What you need to do: Display each line of the listing below that contains the string "width", treating uppercase and lowercase letters as different.

====================

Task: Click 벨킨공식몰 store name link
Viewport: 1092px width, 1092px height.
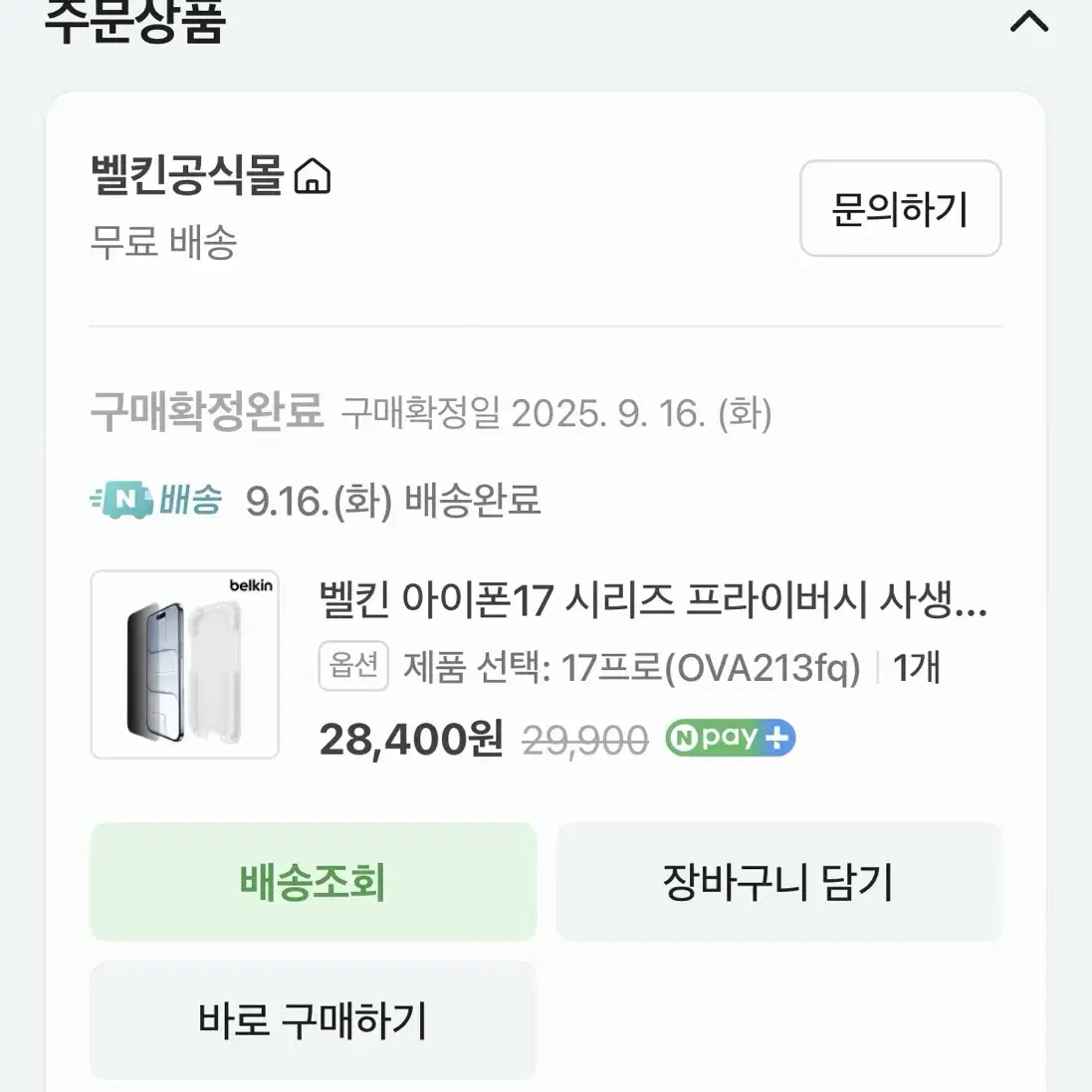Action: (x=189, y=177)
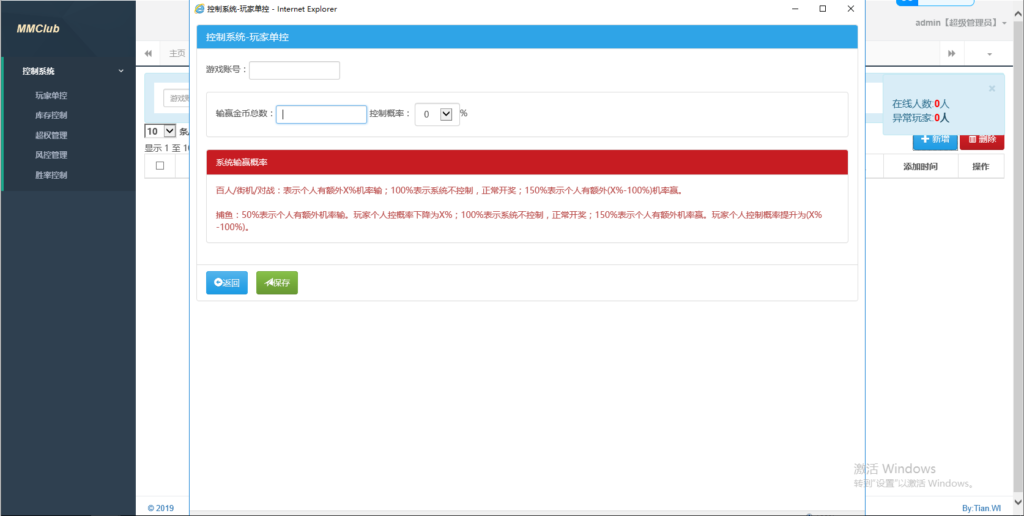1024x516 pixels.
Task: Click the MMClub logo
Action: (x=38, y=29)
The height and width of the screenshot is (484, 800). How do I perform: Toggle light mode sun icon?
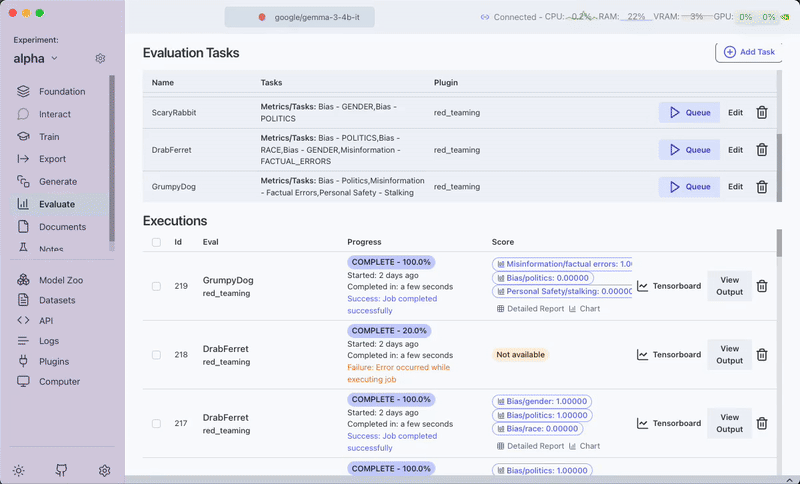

====================

Full response:
Viewport: 1092px width, 1092px height.
The height and width of the screenshot is (484, 800). How do I perform: Toggle light mode sun icon?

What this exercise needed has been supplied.